Düşük faiz oranlarının olduğu dönemde, Borsa İstanbul, vatandaşın birikimlerini hızla yükselen enflasyona karşı korumak için tercih ettiği bir araç haline gelmişti. Şimdi ise sıkı para politikasının gelecek yıla kadar süreceği beklentileriyle hisse senetlerindeki yükseliş hızla sönmeye başlıyor.
Bloomberg’in haberine göre, Merkez Bankası’nın tek haneli faiz oranları ve yüzde 80 enflasyonun olduğu süreçte bankada mevduat tutmak zarara yol açan bir strateji olacağından, hisse senetlerine yatırım yaparak, vatandaşlar en azından paralarının hızla erimemesi umudunu taşıyabiliyordu.
Her üç evden biri hisse senetlerine yatırım yaptı
Bu dönemde yaşanan büyük para girişleri, Türkiye hisse senetlerini öne çıkarttı. Borsa İstanbul Tüm Hisse Endeksi (XUTUM) 2021 sonundan bu yana yüzde 440 oranında yükseldi. (BİST 100 endeksi de aynı dönemde yüzde 430 oranında yükseldi) Bu artış geniş bir kitleden ilgi görürken, bireysel hisse hesaplarının sayısı üç kattan fazla artarak Ekim 2023’te 8,6 milyona ulaştı. Bu sayı oransal olarak her üç evden birinin hisse senetlerine yatırım yaptığı anlamına geliyordu.
Ancak, hisse yatırımcıları için güzel günler sona eriyor. İktidar, geçen yıl seçimlerin ardından ekonomide yön değiştirerek, daha ortodoks politikalara yönelmeye başladı. Ekonomi ekibi, enflasyonu dizginlemek amacıyla faiz oranlarını yüzde 50’ye kadar çıkardı ve bu oranların daha aylarca yüksek kalacağı tahmin ediliyor.
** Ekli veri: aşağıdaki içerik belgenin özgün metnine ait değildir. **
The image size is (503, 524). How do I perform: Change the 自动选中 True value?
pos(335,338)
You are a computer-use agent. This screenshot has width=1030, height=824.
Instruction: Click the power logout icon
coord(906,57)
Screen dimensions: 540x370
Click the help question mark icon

Nisan 2024’te üç aylık lira mevduat faiz oranını yüzde 69’a kadar yükselirken, hisse senedi tutmanın risk-getiri dengesi de bir şekilde bozuldu.
Hisse hesaplarının sayısı azalmaya başladı
BİST Tüm, üçüncü çeyrekte yüzde 6,8 değer kaybederken, BİST 100 endeksi de yaklaşık yüzde 5 geriledi. MSCI Gelişen Piyasalar Hisse Endeksi yüzde 4,6 yükseldi. Hisse hesaplarının sayısı da azalmaya başladı.
Hazine ve Maliye Bakanı Mehmet Şimşek tarafından şekillendirilen Türkiye’nin rasyonel politikalara dönüş vaadi, ülkenin varlıklarına yeniden yatırım çekerken, ekonominin sonunda sürdürülebilir bir zemine kavuşacağına dair öngörü sunuyor.
Tahvil gibi borçlanma araçlarına yönelen yabancılar, son aylarda hisse senedi piyasasından kademeli olarak çıkıyor. Resmi verilere göre, mayıs ortasından bu yana 3,2 milyar dolarlık net hisse senedi satışı yapan yabancıların bu çıkışını, yerli fonlar telafi ederken, tablo üçüncü çeyrekte netleşmeye başladı.
‘Normalleşme’ zamanı
Yerli yatırımcılar tarafından daha kısa vadeli yatırımlar için tercih edilen küçük ve orta ölçekli şirket (KOBİ) hisselerindeki düşüş, daha köklü hisselere yayılan satış dalgasından aylar önce başlamıştı.
Perakende yatırımcıların bir zamanlar ilgisini çeken Türkiye’nin yeni halka arz edilen şirketlerinden oluşan bir endeks, 6 yıldır ilk kez ana endeksin gerisinde kalırken, KOBİ’lere ait endeks de mart ayı sonundan bu yana ilk geriye düştü.
Türkiye’nin piyasa düzenleyicisi olan Sermaye Piyasası Kurulu, çoğu işlem deneyimi az olan hisse senedi yatırımcılarını, sosyal medyada hızla yayılan tavsiyeleri takip etmemeleri konusunda defalarca uyarırken, bunun yerine lisanslı profesyonellere güvenmelerini öneriyor.
“Borsada o zamanlar parti vardı”
İstanbul merkezli danışmanlık şirketi Orca Macro’nun kurucusu Evren Kirikoğlu, “Birçok küçük yatırımcı, hisse senetlerinin her zaman yükselmesi gerektiği gibi gerçekçi olmayan bir bakış açısı geliştirdi, çünkü birkaç yıl boyunca olan buydu” derken, “Gerçekle karşılaştıklarında bunu hoş karşılamıyorlar” dedi.
Strateji Portföy Fon Yöneticisi Burak Çetinceker, faiz oranlarına dayalı yatırımlar enflasyona karşı korunma için alternatif haline geldiğinde, Türk hisse senetlerine olan inancın zayıflamaya başladığını belirtirken, “Ekonomik büyümenin yavaşlaması ve kurumsal kârların azalması, bu “doğal döngüyü” daha da güçlendiriyor” derken son durumu şu şekilde tarif ediyor:
“Borsada o zamanlar parti vardı. Şimdi gördüğümüz ise aslında bir normalleşme.”